Design System Problems

Modal Bottom Sheet

January 15, 2026 • 5 min read

Modal Bottom Sheet

Modal bottom sheets are overlay panels that slide up from the screen bottom, presenting content or actions while maintaining context of the underlying screen. Both iOS and Android support bottom sheets with platform-specific conventions. Design systems must specify bottom sheet behavior, sizing, and interaction patterns for cross-platform consistency.

What Are Modal Bottom Sheets

Modal bottom sheets present secondary content or actions in a container anchored to the screen bottom. Users can interact with sheet content or dismiss the sheet to return to the main content. Sheets provide more space than action sheets while being less disruptive than full-screen modals.

iOS implemented sheet presentations with configurable detents starting in iOS 15. UISheetPresentationController provides standard bottom sheet behavior with customizable height stops.

Android bottom sheets are part of Material Design, available through BottomSheetBehavior and BottomSheetDialogFragment. Material bottom sheets support dragging between collapsed, expanded, and hidden states.

Both platforms support swipe-to-dismiss gestures, making sheets feel like lightweight overlays rather than committed modal contexts.
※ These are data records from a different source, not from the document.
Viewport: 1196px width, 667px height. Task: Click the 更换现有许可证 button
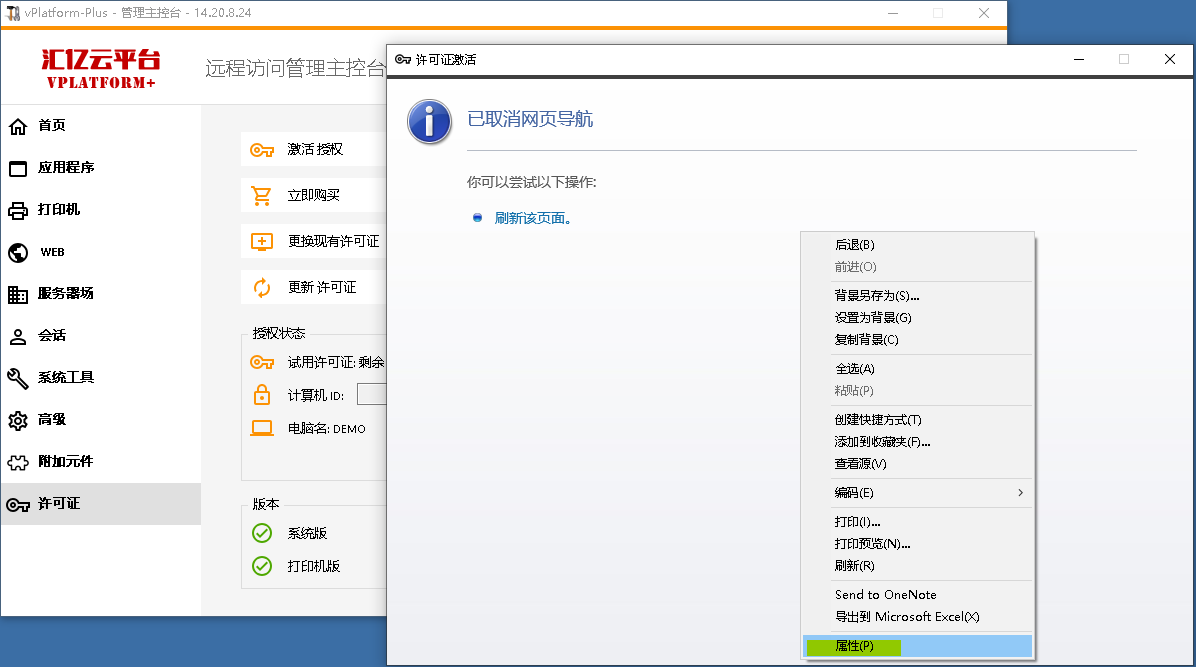[333, 241]
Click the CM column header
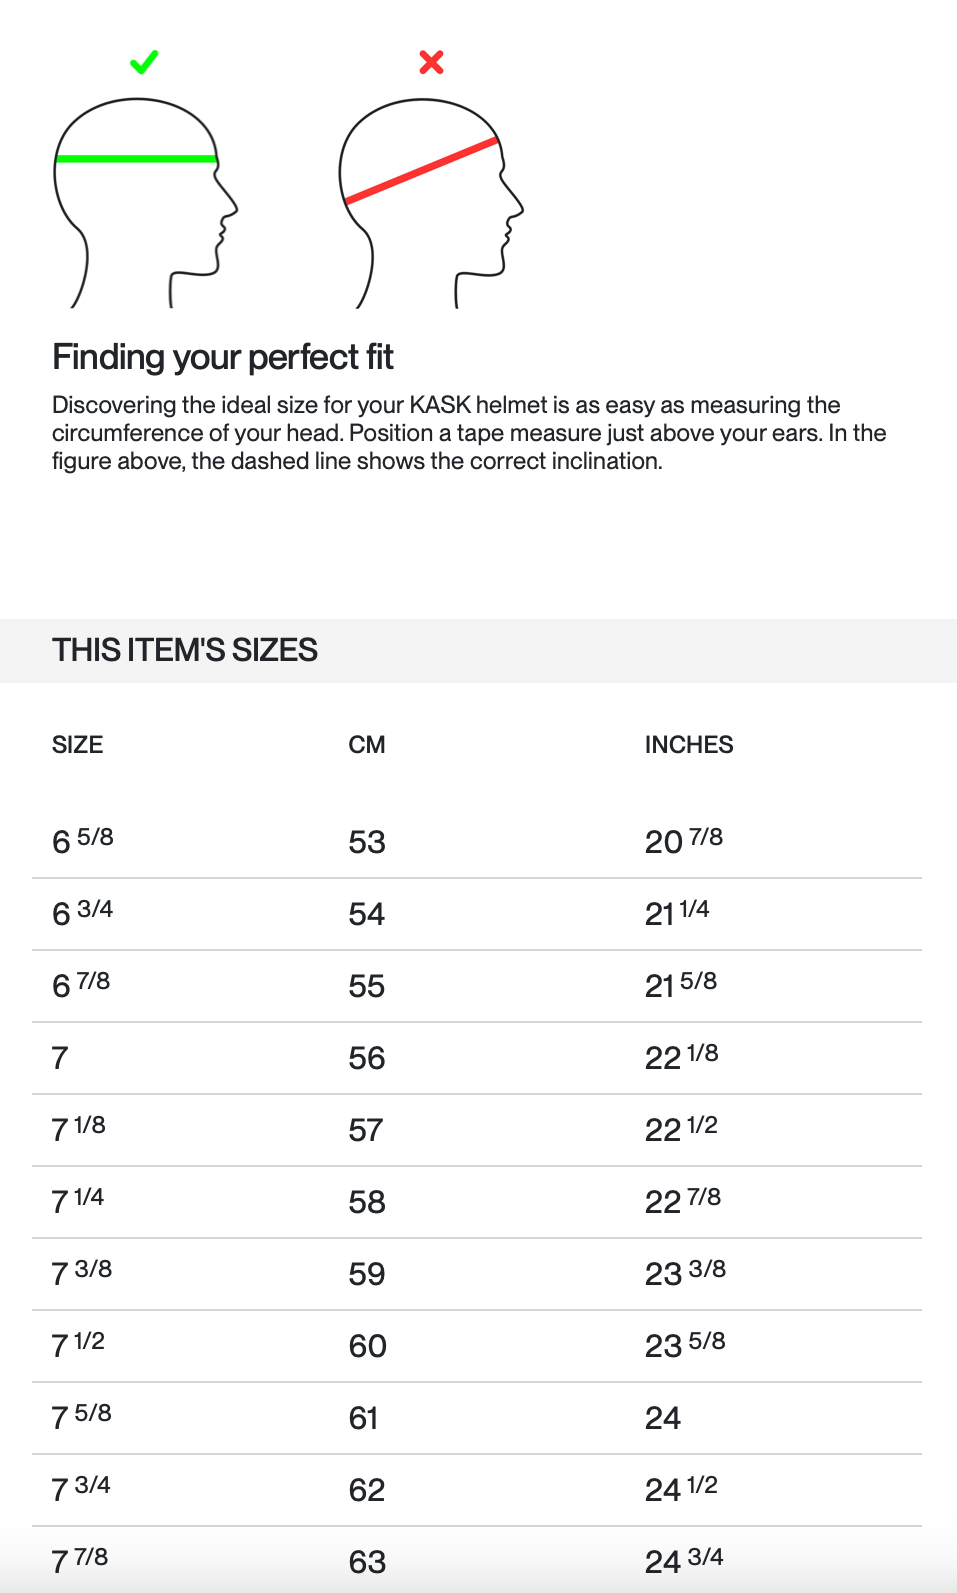This screenshot has height=1593, width=957. 367,745
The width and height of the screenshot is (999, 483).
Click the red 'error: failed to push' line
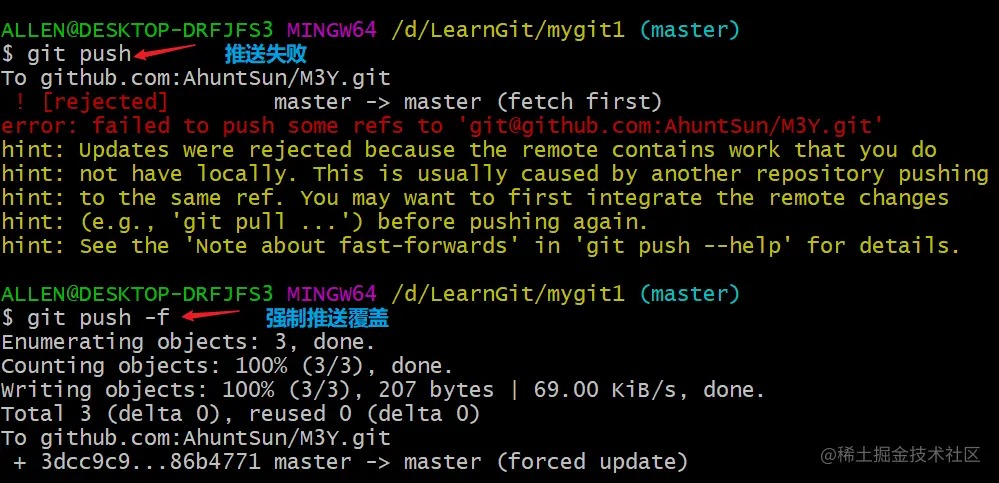pyautogui.click(x=442, y=126)
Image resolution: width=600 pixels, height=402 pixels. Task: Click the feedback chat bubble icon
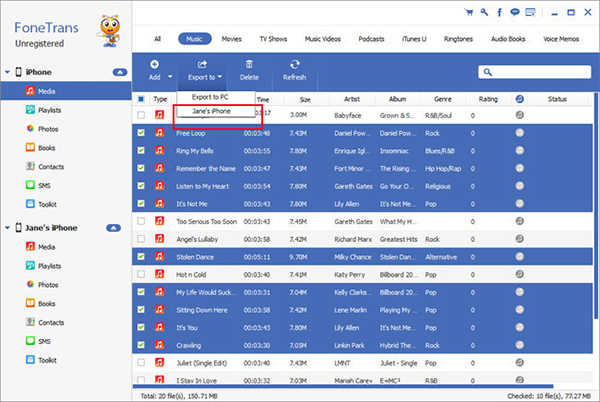(x=515, y=13)
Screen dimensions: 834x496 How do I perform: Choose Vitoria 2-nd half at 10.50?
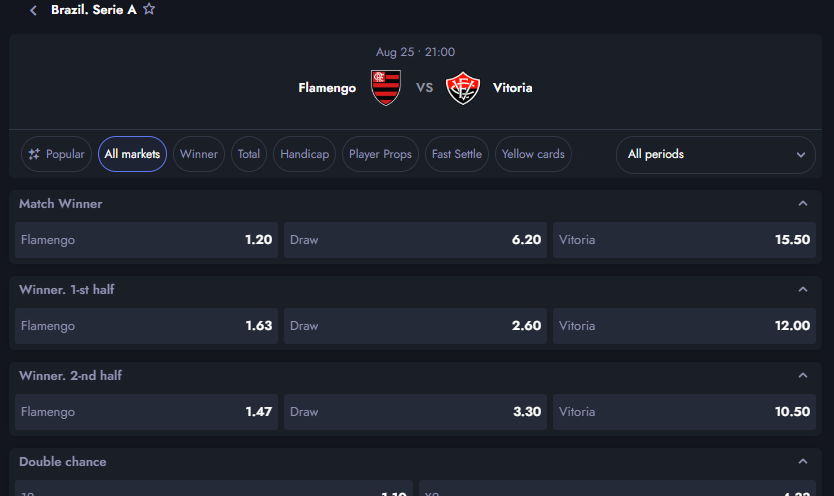(x=684, y=412)
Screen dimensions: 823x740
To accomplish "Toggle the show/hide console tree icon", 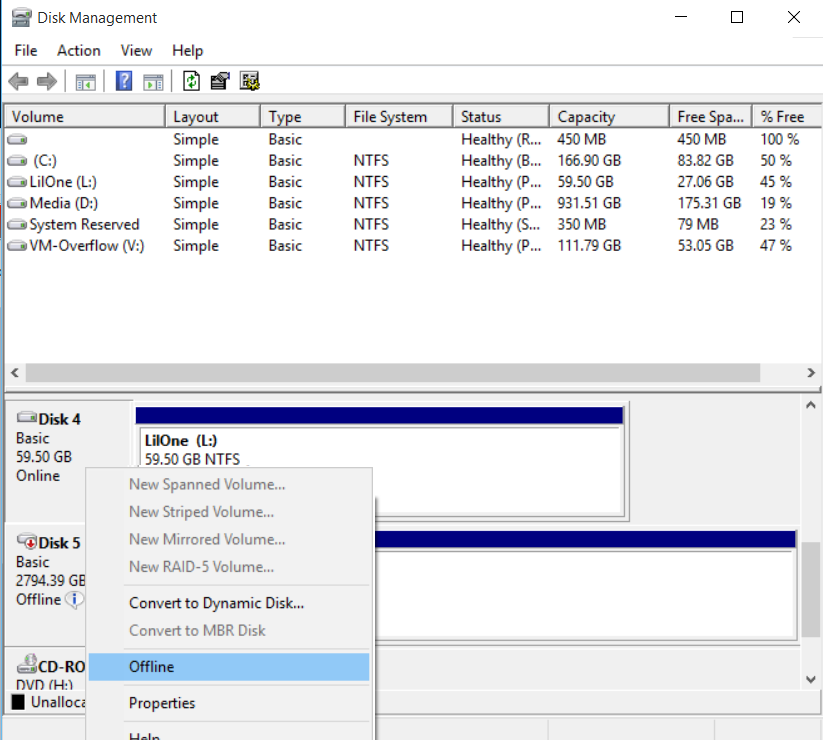I will [86, 82].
How Modal Bottom Sheets Work

iOS sheet presentation uses detents to define allowed heights. Common detents include medium (approximately half screen) and large (near full screen). Sheets can be locked to specific detents or allow dragging between them.

Bottom Sheet Patterns:

iOS Sheet Presentation (iOS 15+):
- Detents: .medium(), .large(), custom heights
- Dragging between detents
- Swipe down to dismiss
- Dimmed background (configurable)
- Grabber indicator at top

Android Bottom Sheet:
- States: COLLAPSED, EXPANDED, HIDDEN
- Peek height defines collapsed state
- Draggable between states
- Modal or standard variants
- Rounded top corners typical

Common Behaviors:
- Content scrolling within sheet
- Fixed header with scrolling content
- Action buttons at sheet bottom
- Swipe down dismissal
- Background tap dismissal (optional)
- Keyboard interaction for forms

Design Considerations:
- Height relative to content
- Backdrop dimming level
- Drag indicator visibility
- Animation timing and easing
- Safe area handling at bottom

Content organization within sheets follows patterns. Headers remain fixed while content scrolls. Action buttons often anchor at the bottom. Scrolling indicators help users understand when more content exists.

Interaction patterns include swipe gestures, tap outside to dismiss, and explicit close buttons. Sheets with forms must handle keyboard appearance, adjusting sheet height to keep inputs visible.

Sheet lifecycle affects underlying content. The presenting screen may dim, remain interactive, or become fully blocked depending on sheet configuration and design system specification.

Key Considerations

Common Questions

When should applications use bottom sheets versus other modals?

Bottom sheets suit contextual actions and short flows. Selecting options, viewing details, or completing brief forms work well in bottom sheets.

Full-screen modals suit focused tasks requiring significant attention. Multi-step flows, complex forms, or content requiring full context benefit from full-screen presentation.

Action sheets (iOS) or bottom sheets with limited options suit simple choice selection. Three to five actions presenting a quick choice need not fill a large bottom sheet.

Popovers suit quick selections anchored to specific elements on larger screens. iPad and desktop contexts may prefer popovers to bottom sheets.

How should design systems handle variable content heights?

Dynamic height based on content fits the sheet to what it contains. Short content produces shorter sheets; long content produces taller sheets.

Fixed detents provide predictable heights. Medium sheets always reach half-height regardless of content, with scrolling for content exceeding that height.

Content-aware detents calculate heights based on content but constrain to maximum heights. Content determines height up to a maximum, preventing overwhelming sheets.

Design systems should specify the approach and any height limits. Maximum height prevents sheets from becoming nearly full-screen when a full modal would be more appropriate.

How do bottom sheets handle scrolling content?

Scroll detection distinguishes swipe-to-dismiss from content scrolling. When scrolled to top, downward swipe dismisses. When not at top, downward swipe scrolls content.

Fixed headers remain visible during content scroll. User context persists without scrolling back to see where they are.

Scroll indicators help users discover scrollable content. Visual cues (shadows, gradient fade, scroll bar) indicate content continues beyond visible area.

Nested scrolling requires careful implementation. Sheets containing lists or scrollable regions need proper scroll coordination to avoid conflicting gestures.

Summary

Modal bottom sheets provide lightweight overlay panels for secondary content and actions. iOS and Android both support bottom sheets with platform-specific APIs. Design systems should specify sheet heights, swipe behavior, keyboard handling, and content organization patterns to ensure consistent implementation. Bottom sheets work best for contextual content; longer flows may warrant full-screen modals.